Hacker News new | ask | show | jobs
by checkcircuits 1193 days ago
I don't think any coverage should go over FDIC.

We can't let the taxpayer cover such mistakes. Even though they have "explicitly" said that the taxpayer won't you simply have to follow the money to figure it's the case. Someone will be on the hook for the other end of their loan should it go bad. If you didn't insure your capital over FDIC you honestly deserve what came to you. I've never been a controller but I've been close enough to the bank accounts to know this is absolutely common sense.

The system is working as designed. Take stupid risks, win stupid prizes. I don't mean to be so mean about it but the alternative is unfortunately what we've done as of today. The FDIC insured everyone will be made whole. This means, effectively, FDIC insurance is limitless for a big enough failure and banks are free to do as they please knowing daddy G will come bail them out before it gets too bad. Worse there won't be jail time for the problem. I'm not sure who was responsible for thinking taking short money and buying long bonds was brilliant but it feels like at the very least a breach of fiduciary duty. I might have a softer view if they at least diversified along the yield curve and tranched their other investments properly.
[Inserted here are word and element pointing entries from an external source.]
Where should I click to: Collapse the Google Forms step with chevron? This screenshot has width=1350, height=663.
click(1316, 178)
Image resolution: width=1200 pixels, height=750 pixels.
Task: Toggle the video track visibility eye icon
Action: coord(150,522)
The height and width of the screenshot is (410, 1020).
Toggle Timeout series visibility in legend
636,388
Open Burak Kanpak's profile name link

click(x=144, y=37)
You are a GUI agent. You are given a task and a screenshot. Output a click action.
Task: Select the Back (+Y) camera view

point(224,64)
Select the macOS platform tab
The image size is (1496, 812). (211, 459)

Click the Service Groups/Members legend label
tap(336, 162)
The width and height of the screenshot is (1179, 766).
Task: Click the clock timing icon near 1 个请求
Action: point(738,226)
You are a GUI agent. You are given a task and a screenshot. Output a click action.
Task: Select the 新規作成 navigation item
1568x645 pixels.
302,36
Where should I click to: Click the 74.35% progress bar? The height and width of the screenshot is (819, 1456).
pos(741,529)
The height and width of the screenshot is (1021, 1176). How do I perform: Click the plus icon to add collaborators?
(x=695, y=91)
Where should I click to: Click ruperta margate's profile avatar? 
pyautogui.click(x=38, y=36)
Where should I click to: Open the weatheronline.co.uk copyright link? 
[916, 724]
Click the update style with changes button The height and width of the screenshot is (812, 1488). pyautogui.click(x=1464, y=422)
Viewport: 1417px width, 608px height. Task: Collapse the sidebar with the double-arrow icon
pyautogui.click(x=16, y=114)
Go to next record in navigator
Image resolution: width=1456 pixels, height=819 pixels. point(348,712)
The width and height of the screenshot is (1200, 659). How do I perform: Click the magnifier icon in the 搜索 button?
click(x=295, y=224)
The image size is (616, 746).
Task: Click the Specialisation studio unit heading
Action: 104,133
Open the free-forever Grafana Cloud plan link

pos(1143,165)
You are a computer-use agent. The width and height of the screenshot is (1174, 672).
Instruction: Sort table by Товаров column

There's far too much astroturfing going on here and elsewhere that these banks "did everything right and got crushed by a run". No, the run was the effect. The cause was piss poor risk management. The spin going on right now is dizzying and if you weren't paying close attention on Thursday and Friday you might even be forgiven for thinking the banks are innocent.

As a side note I'd be interested in a deep dive into why VCs recommended Silicon Valley Bank so feverishly. Perhaps there's a connection there to explore beyond "it's a popular stable bank" considering there are many better stable banks available.